[Source material]
= = = = = = =

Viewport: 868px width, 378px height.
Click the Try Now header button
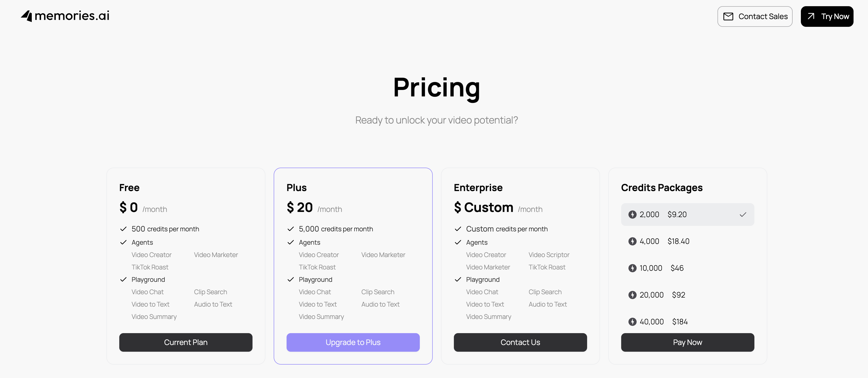point(827,16)
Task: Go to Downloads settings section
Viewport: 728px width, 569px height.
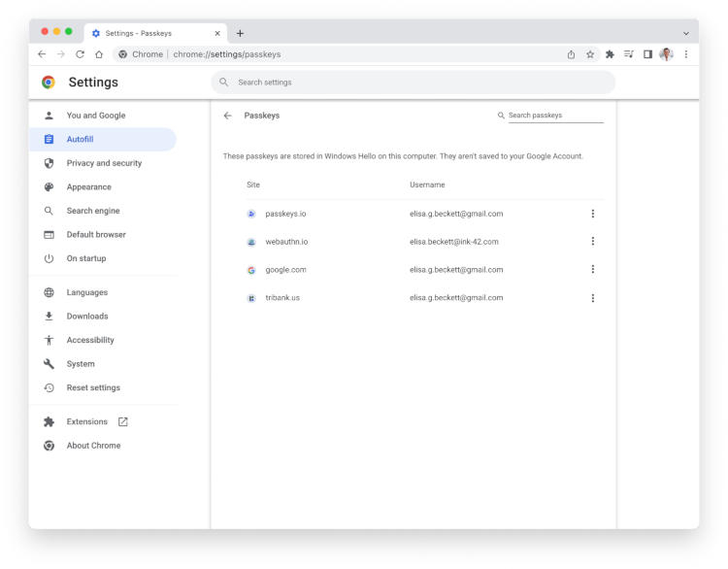Action: [x=87, y=317]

= = = = = = =

The reply should hold every line of the records unchanged and no pictures.

Viewport: 868px width, 378px height.
Click the Try Now header button
point(827,16)
Task: Go to Downloads settings section
Viewport: 728px width, 569px height.
Action: [x=87, y=317]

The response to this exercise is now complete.